This holds all files related to the workshop "From a Collection of Scripts to a Pipeline – Writing Nextflow Workflows with nf-core Best Practices" at the GCB 2025.
Authors: Famke Bäuerle (@famosab), Mark Polster (@mapo9)
Bioinformatics analyses often begin as a set of scattered scripts, but scaling them into reproducible and maintainable workflows can be challenging. In this hands-on workshop we aim to guide you through transforming your scripts into a robust Nextflow pipeline using nf-core components and best practices. We will cover essential topics such as pipeline structuring, version control, and best practices for collaboration and reproducibility. Whether you're new to Nextflow or looking to refine your workflow development skills, this workshop will provide practical insights and hands-on experience to help you understand and utilize the nf-core framework for your own research.
Here we provide the materials for the workshop. You can find everything related to "bash-scripts" in the bash/ folder and everything related to "python-scripts" in the py_scripts/ folder. Exemplary VCF files to test out different things are available in the vcf-files/ folder. Each of the folders comes with a short README which gives you more information on how to use the files and scripts in the respective folder.
Our objective is to guide you through the process of transforming existing scripts into a working nextflow pipeline by utilizing nf-core components.
Warning
Do not use _ in your pipeline or module names. They are only allowed in subworkflow names.
- You need the nf-core toolbox.
conda create --name nf-core nf-core nextflow
conda activate nf-coreYou can also install the toolbox via pip pip install nf-core.
- Use the pipelines create command to create a new pipeline.
Do this in a new and empty folder. The pipeline name can be anything, for example
gcbworkshop.
nf-core pipelines create- Further steps. You will find a lot of TODO statements in the pipeline code. You do not need to worry about those for now. We will work on simple modules and subworkflows to help you understand the template a little more.
Note
The nf-core documentation is a great source for recommendations and tricks. You can find a lot of answers over there. Anything Nextflow related can be looked up in the Nextflow docs.

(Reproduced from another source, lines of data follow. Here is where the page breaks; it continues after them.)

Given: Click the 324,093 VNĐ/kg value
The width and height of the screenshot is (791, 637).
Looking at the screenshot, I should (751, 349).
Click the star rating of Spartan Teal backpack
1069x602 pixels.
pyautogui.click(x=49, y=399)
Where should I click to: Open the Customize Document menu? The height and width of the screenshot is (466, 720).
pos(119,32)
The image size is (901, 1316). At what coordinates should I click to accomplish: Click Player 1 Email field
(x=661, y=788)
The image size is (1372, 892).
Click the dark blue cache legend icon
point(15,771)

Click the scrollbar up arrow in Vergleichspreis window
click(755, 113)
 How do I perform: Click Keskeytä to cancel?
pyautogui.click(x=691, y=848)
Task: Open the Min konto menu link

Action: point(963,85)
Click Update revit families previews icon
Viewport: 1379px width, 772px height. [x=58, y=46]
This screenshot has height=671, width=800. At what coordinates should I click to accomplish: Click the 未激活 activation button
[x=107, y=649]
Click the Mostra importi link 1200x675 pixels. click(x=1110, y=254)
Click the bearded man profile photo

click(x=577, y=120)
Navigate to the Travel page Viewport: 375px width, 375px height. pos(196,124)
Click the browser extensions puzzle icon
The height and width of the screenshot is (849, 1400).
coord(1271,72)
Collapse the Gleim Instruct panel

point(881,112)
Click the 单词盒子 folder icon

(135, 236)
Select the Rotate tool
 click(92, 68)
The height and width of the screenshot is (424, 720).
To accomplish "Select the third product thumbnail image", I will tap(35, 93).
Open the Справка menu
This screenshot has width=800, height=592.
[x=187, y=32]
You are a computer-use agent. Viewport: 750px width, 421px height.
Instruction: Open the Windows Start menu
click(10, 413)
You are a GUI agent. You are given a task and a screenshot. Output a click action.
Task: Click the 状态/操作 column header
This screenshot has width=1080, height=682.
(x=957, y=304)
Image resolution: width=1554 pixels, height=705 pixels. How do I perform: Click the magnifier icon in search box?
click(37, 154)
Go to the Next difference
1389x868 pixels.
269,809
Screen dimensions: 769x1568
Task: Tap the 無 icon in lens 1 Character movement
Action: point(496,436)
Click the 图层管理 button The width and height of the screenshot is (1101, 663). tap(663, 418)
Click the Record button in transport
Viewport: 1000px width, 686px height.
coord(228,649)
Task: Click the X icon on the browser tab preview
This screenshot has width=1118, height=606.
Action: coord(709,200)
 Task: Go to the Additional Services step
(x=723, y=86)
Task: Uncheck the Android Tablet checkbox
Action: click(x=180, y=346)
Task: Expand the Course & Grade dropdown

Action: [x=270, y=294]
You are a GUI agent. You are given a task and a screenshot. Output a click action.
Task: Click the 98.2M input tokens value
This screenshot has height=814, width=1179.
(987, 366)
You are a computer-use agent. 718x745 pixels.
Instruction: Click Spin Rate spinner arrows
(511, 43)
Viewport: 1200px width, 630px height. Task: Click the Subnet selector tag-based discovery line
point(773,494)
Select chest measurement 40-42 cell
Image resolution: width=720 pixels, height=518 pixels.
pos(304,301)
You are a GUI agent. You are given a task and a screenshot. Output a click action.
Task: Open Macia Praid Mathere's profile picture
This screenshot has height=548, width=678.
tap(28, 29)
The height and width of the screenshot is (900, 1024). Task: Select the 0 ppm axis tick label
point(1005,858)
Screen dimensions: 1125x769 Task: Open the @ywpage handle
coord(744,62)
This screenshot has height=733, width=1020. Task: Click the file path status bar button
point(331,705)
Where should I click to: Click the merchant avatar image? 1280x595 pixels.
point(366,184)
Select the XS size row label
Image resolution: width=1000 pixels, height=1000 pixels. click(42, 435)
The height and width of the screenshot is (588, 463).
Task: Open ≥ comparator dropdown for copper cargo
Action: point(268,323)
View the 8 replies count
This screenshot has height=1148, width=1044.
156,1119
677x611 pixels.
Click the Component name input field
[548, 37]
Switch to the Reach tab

If you work with out exemplary scripts you will need to adapt files in the assets folder of your pipeline. The adapted files are given under files_to_change/assets.
- modules: these hold process definitions
- local: modules you can create and adapt yourself
- nf-core: modules you can install with nf-core tools
- subworkflows: structural elements that help keep the
main.nfshort- local: subworkflows you can create and adapt yourself
- nf-core: subworkflows you can install with nf-core tools
- workflows: this hold the main workflow in your nf-core template
- main.nf: nextflow script file for each element (module, subworkflow, workflow)
Note
You will only need to adapt the main.nf files in the created folder. Do not change the main.nf at the root of your pipeline folder.
-
Try running the bash scripts by following the advice in the README.
-
The provided bash scripts are available as nf-core modules. Look for them and install them to your pipeline with nf-core tools. You can find the tool by having a look in the bash script or the provided conda environment.
nf-core modules install ...The modules we want to use here are very similar to their usage in the qbic-pipelines/vcftomaf pipeline. You can refer to that pipeline if you get stuck but note that it has more functionality than what we are aiming for.
- Integrate these scripts into a subworkflow called
bash_scripts.nfin your pipeline.
nf-core subworkflows createThis creates the files necessary for a new subworkflow within your pipeline. You can adapt those to your needs.
-
Try running the python scripts by following the advice in the README.
-
Go to Seqera Containers and create your own Container with the required tools to run the scripts (see
conda_py.yml) -
Create a subworkflow called
py_scripts.nfin your pipeline (see above) -
Copy the python scripts to the
binfolder of the pipeline and make them executable -
Create a module for each of the scripts and call them in the subworkflow (you can use the fasta2peptides module as an orientation)
nf-core modules create This creates the files necessary for a new module within your pipeline. You can adapt those to your needs.
To understand how Python scripts can be utilized you can check out the nf-core/epitopeprediction pipeline, e.g. the fasta2peptides module.
Include the created subworkflows in the workflows/<name-of-your-workflow>.nf script. Call them in the main: section.
nextflow run main.nfThis runs your pipeline. If all the include statements are correct it should at least start the pipeline (you will see that other stuff is missing, like the --input flag).
Many bioinformatics problems have a nf-core pipeline that you can use to run your own analysis. Feel free to check out the nf-core website and search for keywords matching your data. You can then read the documentation and try to run the pipeline for your own analysis. If you get stuck you can always ask in the slack channel of the pipeline. You can join the slack here.
- Wrong nf-core version.
pip install --upgrade nf-coreshould upgrade to nf-core version > 3.0
- Java is missing
sdk install java 17.0.10-temneeds to be added to your path aswell:
export JAVA_CMD="/home-link/paifb01/.sdkman/candidates/java/17.0.10-tem/bin/java"replace /home-link/paifb01/ with the path to your sdkman installation.